Oby. Ale żeby się podnieść, trzeba najpierw uczciwie popatrzeć na upadek i wyciągnąć wnioski. - Tak, za dużo było złej energii na tym wyjeździe - przyznaje Hołub-Kowalik.

Ona z boku patrzyła, jak kłócą się uczestnicy sztafety mieszanej 4x400 m. Kiełbasińska miała tam obiecane, że pobiegnie tylko w finale, więc odmówiła udziału, gdy trener Matusiński prosił, żeby jednak pobiegła też w eliminacjach. A prosił, bo przeoczył (on, trener Marek Rożej też i ktoś z PZLA zapewne również) zmiany w regulaminie i nie wiedział, że teraz ma do wykorzystania tylko jedną zmianę. Gdy mleko się rozlało, Kiełbasińską skrytykowały biegające w tamtej ekipie Święty-Ersetic i Kaczmarek. Jasno dały do zrozumienia, że nie chcą z nią już biegać w Eugene.

Czas mijał, rany się niby zabliźniały, na indywidualny finał Kiełbasińskiej przyszła popatrzeć cała ekipa. Ale dzień później mamy przed oczami te rany w nodze Hołub-Kowalik i jednak wszyscy mamy poczucie, że za dużo było tu złej krwi. To dlatego nie udało się wszystkiego tak poukładać, by znów popędzić w jedną stronę i osiągnąć to, co było w zasięgu. Szkoda.

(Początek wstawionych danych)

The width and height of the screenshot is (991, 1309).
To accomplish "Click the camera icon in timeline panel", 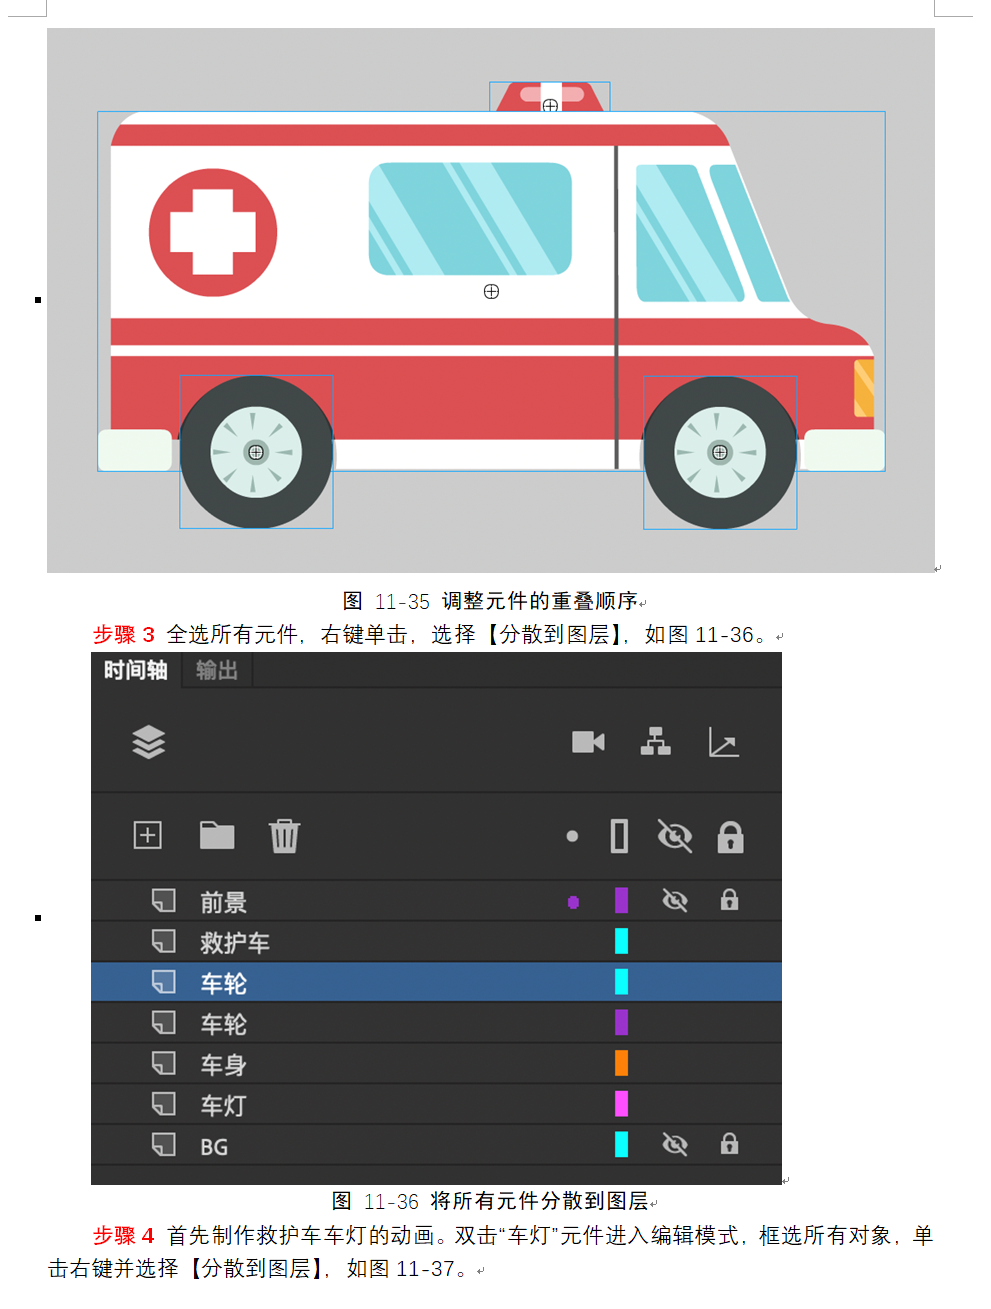I will pyautogui.click(x=588, y=742).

- Rozczarowanie jest ogromne, wszystko miało wyglądać zupełnie inaczej. Ale mam nadzieję, że wszystko co złe, już za nami. Czasem kubeł zimnej wody jest potrzebny. Szkoda, że na takiej imprezie jak mistrzostwa świata, ale plus jest taki, że zaraz [w sierpniu] są jeszcze mistrzostwa Europy. Dla nas one są bardzo potrzebne, żeby oczyścić atmosferę, powalczyć i udowodnić coś sobie i kibicom. Poświęcamy wiele życia, żeby zrobić wszystko najlepiej, jak potrafimy. Tu się nie udało i teraz mamy coś do udowodnienia - podsumowuje Hołub-Kowalik.